I absolutely agree. But this only works if the top leadership are themselves ethical people. If they are unethical or even neutral, it’s going to backfire. Instead of hiring people for their backbone in terms of pushing back against unethical decisions, it turns into hiring people for their willingness to conform to what they are told.
> It's fine for the CEO to say, for instance, "Ordinarily I would have put the brakes on this via this particular means, but I failed to notice because of this unexpected circumstance. I'm sorry and this is how I'm going to make sure I notice and make the right decision next time."
Definitely. But you only get to use that excuse so many times before it starts to lose credibility.

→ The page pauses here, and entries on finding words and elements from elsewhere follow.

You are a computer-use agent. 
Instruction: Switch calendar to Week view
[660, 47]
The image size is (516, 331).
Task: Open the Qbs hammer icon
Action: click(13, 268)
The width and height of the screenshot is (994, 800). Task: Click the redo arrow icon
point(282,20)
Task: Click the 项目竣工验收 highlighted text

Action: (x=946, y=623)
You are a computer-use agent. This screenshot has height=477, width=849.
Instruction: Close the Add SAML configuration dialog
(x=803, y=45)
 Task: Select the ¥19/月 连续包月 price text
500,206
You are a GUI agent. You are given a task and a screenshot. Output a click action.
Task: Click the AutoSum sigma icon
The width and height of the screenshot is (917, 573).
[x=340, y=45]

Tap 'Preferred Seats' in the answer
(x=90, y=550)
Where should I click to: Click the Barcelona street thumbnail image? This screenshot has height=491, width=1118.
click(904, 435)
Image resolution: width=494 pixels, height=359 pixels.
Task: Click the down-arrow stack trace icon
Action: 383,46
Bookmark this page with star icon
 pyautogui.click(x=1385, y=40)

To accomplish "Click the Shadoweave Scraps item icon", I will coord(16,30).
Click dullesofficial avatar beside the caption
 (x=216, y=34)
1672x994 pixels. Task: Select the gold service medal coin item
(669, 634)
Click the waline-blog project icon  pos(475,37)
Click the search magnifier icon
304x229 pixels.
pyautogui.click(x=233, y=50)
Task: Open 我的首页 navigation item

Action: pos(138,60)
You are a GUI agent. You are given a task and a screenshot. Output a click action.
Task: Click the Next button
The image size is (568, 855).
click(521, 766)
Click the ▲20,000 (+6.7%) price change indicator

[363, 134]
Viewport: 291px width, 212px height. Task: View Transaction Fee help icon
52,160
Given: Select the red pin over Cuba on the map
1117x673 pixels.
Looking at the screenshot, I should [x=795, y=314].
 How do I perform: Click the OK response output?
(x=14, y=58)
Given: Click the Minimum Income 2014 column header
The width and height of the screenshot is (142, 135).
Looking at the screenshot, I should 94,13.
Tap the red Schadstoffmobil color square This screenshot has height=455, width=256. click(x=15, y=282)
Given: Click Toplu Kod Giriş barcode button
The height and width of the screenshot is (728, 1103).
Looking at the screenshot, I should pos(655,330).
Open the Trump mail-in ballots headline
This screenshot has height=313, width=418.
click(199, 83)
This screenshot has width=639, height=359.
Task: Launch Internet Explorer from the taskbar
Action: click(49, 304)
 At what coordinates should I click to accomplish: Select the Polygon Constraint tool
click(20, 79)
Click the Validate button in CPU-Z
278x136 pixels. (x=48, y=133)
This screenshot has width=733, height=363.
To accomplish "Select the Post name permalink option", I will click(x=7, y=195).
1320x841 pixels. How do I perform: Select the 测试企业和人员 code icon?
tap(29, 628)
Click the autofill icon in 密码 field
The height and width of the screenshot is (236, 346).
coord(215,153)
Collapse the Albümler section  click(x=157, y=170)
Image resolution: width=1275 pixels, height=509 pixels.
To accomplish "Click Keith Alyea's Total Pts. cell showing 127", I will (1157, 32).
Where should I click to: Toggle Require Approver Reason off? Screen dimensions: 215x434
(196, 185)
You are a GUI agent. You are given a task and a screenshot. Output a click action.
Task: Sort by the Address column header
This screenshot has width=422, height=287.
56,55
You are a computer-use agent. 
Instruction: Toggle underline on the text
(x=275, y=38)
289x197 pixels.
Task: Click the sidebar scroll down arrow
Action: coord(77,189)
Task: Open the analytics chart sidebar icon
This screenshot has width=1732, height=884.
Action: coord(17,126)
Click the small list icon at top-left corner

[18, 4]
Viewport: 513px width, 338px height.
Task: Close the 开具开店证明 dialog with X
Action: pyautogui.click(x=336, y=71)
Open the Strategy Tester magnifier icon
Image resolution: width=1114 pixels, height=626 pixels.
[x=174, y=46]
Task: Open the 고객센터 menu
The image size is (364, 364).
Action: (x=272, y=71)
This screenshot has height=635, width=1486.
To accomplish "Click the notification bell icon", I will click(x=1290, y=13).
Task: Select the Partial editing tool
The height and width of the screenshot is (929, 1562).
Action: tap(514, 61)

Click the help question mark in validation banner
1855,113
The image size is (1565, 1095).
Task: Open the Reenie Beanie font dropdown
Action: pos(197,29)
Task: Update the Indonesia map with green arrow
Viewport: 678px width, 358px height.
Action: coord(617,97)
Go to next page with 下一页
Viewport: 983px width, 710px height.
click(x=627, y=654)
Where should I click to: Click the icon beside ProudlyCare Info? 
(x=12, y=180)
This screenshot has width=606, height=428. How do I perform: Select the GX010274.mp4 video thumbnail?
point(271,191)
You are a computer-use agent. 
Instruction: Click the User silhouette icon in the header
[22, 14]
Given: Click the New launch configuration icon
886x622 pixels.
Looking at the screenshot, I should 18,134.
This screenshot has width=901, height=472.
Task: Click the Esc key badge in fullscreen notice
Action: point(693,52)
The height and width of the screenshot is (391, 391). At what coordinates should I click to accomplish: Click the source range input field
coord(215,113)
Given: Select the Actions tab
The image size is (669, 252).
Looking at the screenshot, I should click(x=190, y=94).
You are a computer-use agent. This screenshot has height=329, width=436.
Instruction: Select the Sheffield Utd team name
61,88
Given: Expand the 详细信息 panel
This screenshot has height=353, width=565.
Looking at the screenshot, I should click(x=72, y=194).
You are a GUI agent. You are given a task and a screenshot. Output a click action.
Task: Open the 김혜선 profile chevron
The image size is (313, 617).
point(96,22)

> That is't too far off from what was actually said, actually
Here I disagree. To his credit, Ammon has taken full personal responsibility for pushing this through, even over internal objections. It’s not a failure to notice something that happened when you’re the one doing the thing.
The resolution is also more personal than procedural: be more conscientious about your users and listen to people who object to your ideas. Demonstrate that you can do that over time and you can regain trust.
They should be more trustworthy than this, for sure. But sometimes a poor or harmful decision is still an operational mistake that comes down to poor information or comprehension. If it were to become more apparent to me that this was a deliberate lapse in ethics, I’m sure I’d be more where you’re at.
As it is right now, I’m giving some charitable credence to the idea he’s the CEO equivalent of the skydiving photographer that, in his passion to get a great shot, jumped out of his plane with no parachute. It certainly may end up having an analogous effect on Triplebyte’s credibility.
Maybe so. But in the general case I think individuals typically have much better moral judgment than processes and organizations. And the individual whose moral judgment ultimately prevails is the one who makes the decision. It’s not something that can be delegated.
> Processes are fine for preventing operational mistakes, but when it comes to ethics and executive judgment, they’re a poor substitute for having trustworthy people making the decisions.
Exactly this. The only thing that _might_ actually make me trust Triplebyte with my data again is if their current CEO actually stepped down to a less influential role. If I were part of the board I'd actually be advocating for him to step down or be forceably removed if possible.
He didn't put a stop this catastrophic breach of trust after being made aware of it. Even worse, he seemed to have actively drove this forward in spite of opposition. I'm simply not willing to trust a company where he's the top-level decision maker with data as sensitive as they're dealing with, apologies or not.